[The Land-War In Ireland (1870) by James Godkin]@TWC D-Link bookThe Land-War In Ireland (1870) CHAPTER IX 8/24
Sir Cahir was trained by Docwra in martial exercises, in the arts of civility, and in English literature.
He was an apt pupil.
He grew up strong and comely; and he so distinguished himself before he was sixteen years of age in skirmishes with his father's allies, that Sir Henry wrote of him in the following terms: 'The country was overgrown with ancient oak and coppice.
O'Dogherty was with me, alighted when I did, kept me company in the greatest heat of the fight, behaved himself bravely, and with a great deal of love and affection; so much so, that I recommended him at my next meeting with the Lord Deputy Mountjoy, for the honour of knighthood, which was accordingly conferred upon him.' The young knight went to London, was well received at court, and obtained a new grant of a large portion of the O'Dogherty's country.

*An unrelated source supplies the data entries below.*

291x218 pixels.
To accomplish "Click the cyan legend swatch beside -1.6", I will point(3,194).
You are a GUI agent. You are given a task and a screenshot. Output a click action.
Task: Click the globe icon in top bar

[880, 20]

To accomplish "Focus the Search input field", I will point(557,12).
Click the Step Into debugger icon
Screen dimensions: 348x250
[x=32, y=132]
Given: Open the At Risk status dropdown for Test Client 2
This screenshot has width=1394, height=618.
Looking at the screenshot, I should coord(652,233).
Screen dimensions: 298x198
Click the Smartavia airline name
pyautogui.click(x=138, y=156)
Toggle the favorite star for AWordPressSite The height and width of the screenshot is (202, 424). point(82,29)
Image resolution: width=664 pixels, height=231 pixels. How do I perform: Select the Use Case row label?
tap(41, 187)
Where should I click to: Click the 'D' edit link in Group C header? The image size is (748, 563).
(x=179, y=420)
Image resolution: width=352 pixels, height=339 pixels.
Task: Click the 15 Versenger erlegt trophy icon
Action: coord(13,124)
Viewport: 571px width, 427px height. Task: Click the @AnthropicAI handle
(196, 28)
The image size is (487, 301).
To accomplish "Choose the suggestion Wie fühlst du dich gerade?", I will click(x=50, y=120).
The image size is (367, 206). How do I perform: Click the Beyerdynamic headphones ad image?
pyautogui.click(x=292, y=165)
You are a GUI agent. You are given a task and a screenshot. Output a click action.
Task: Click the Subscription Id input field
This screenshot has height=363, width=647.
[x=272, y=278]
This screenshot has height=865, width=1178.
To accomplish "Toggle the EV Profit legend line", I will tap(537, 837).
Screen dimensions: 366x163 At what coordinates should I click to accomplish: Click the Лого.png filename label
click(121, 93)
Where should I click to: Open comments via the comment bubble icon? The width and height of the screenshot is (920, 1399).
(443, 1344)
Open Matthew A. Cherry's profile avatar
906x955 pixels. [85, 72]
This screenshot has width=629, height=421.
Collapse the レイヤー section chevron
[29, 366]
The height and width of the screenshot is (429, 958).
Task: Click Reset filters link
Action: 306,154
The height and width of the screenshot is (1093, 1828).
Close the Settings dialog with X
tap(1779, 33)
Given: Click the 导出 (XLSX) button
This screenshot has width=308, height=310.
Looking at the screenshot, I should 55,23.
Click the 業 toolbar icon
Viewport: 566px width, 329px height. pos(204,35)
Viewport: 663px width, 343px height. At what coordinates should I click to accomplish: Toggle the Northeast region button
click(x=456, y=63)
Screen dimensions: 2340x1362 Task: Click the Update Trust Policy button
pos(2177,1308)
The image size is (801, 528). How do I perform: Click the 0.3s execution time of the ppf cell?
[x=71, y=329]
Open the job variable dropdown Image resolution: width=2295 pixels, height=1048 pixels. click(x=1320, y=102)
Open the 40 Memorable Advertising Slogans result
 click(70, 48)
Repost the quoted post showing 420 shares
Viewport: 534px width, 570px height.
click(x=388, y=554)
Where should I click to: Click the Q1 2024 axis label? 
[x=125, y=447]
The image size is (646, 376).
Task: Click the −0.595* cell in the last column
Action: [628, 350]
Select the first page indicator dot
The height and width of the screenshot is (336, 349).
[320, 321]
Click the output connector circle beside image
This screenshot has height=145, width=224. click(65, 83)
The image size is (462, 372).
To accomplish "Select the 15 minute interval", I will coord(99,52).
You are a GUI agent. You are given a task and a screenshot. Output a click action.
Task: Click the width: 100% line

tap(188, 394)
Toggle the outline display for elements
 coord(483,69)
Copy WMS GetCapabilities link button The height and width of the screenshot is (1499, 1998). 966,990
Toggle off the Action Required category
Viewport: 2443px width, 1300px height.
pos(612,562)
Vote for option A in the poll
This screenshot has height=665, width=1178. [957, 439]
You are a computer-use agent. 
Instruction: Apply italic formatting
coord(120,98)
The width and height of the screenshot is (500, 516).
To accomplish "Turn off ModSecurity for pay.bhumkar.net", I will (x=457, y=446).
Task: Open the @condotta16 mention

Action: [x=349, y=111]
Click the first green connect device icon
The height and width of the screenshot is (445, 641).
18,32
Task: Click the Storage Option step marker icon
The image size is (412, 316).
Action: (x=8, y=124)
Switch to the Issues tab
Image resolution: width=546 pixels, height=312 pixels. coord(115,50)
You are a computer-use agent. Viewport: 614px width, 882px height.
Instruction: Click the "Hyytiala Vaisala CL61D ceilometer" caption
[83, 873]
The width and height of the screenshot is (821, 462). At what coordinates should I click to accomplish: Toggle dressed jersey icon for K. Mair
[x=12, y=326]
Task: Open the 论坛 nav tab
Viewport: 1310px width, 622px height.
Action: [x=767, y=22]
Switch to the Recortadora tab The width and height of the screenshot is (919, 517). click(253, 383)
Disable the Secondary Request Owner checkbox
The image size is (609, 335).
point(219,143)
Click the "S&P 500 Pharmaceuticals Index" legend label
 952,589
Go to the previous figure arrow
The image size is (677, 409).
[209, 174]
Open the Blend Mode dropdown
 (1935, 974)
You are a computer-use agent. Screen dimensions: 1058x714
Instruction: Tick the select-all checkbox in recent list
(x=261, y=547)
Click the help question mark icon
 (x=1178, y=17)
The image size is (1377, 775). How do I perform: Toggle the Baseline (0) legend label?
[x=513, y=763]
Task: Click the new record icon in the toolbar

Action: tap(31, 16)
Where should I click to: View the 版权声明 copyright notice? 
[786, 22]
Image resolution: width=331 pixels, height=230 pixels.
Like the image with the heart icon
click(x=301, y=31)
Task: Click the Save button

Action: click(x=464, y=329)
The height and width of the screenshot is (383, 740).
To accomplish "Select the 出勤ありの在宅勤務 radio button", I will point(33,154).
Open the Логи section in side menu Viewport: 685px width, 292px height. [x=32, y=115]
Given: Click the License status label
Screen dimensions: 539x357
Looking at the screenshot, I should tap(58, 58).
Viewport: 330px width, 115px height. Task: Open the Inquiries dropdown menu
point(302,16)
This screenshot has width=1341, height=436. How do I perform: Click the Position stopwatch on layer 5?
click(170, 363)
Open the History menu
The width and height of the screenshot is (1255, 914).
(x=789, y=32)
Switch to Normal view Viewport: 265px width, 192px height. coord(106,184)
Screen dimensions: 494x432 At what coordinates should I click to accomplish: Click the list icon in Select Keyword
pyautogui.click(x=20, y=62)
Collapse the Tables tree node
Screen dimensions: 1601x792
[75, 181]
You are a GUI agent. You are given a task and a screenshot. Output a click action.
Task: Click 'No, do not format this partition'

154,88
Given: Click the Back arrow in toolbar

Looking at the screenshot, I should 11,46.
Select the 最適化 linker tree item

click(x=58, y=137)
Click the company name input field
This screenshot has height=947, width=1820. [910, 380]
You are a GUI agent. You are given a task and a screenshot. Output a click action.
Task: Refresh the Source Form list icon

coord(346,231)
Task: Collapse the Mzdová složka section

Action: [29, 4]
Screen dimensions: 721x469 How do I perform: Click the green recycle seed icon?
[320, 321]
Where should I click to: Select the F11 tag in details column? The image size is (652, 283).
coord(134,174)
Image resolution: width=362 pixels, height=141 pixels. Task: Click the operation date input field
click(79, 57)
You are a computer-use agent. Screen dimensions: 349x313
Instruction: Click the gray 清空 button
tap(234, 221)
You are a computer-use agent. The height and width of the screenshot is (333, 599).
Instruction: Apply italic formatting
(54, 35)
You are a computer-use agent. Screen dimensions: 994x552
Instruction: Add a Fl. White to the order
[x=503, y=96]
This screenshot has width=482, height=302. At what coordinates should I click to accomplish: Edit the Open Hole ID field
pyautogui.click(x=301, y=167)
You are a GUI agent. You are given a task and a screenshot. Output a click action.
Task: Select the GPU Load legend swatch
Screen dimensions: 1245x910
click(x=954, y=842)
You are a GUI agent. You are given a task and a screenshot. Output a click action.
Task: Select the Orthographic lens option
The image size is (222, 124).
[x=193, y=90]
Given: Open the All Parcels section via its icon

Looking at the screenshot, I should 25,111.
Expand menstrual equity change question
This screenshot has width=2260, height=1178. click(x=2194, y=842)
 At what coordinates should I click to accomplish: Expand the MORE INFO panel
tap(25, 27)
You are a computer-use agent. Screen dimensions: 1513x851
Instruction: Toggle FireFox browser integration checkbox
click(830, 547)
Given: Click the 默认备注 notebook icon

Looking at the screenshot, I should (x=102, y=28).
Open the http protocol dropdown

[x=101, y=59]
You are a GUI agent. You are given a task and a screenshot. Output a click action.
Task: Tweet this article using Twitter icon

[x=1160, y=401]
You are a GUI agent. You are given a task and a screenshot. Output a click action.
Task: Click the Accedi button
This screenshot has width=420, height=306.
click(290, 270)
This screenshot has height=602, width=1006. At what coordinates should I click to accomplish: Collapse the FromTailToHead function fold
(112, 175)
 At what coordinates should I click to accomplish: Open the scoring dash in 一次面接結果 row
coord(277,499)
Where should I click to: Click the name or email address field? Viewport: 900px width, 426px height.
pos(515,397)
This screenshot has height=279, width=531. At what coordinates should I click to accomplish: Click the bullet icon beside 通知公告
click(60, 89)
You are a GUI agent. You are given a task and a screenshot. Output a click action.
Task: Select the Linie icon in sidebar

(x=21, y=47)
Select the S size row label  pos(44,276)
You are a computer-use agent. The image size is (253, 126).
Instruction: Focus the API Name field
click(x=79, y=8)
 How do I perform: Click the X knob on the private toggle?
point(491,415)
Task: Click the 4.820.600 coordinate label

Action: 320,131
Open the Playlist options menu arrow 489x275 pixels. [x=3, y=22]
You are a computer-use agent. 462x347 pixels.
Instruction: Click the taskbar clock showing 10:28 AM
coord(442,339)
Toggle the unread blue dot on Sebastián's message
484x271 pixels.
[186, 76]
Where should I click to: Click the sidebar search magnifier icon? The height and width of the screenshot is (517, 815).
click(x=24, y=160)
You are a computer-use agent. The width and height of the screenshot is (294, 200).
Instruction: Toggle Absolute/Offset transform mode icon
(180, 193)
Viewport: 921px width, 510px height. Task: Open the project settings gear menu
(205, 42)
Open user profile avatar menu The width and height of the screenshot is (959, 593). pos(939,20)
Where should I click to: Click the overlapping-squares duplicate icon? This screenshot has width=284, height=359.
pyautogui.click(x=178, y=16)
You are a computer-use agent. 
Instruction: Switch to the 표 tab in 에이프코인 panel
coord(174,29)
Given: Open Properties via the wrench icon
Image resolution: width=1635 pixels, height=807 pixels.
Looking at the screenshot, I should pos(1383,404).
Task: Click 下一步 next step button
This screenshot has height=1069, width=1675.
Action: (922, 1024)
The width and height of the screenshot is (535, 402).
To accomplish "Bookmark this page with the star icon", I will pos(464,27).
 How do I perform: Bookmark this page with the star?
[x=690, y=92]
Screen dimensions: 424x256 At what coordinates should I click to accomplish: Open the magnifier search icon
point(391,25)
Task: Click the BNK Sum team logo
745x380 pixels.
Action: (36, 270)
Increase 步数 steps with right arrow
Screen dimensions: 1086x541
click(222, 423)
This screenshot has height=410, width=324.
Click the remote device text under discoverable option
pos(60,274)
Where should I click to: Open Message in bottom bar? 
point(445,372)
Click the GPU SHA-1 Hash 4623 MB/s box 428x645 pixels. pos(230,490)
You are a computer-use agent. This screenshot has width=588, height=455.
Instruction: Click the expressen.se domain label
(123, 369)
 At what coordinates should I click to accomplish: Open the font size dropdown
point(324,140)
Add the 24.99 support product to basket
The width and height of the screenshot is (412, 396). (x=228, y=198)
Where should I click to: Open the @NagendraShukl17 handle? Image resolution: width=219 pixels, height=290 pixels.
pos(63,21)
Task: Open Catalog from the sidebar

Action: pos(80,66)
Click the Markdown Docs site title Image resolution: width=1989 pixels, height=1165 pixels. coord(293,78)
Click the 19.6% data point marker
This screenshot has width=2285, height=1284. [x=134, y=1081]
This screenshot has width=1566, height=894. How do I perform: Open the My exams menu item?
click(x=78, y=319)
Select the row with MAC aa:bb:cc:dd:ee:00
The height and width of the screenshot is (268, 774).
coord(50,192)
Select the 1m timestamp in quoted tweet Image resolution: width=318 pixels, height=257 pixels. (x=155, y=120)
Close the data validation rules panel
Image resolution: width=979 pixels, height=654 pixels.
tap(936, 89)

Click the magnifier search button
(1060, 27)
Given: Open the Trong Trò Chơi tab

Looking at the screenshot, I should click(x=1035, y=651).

He married a daughter of Lord Gormanstown, a catholic peer of the Pale, distinguished for loyalty to the English throne, resided with his bride at his Castle of Elagh, or at Burt, or Buncranna, keeping princely state, not in the old Irish fashion, but in the manner of an English nobleman of the period; hunting the red deer in his forest, hawking, or fishing in the teeming waters of Lough Foyle, Lough Swilly, and the Atlantic, which poured their treasures around the promontory of which he was the lord.
His intimate associates were officers and favourites of the king. Docwra had given up the government of Derry and retired to England.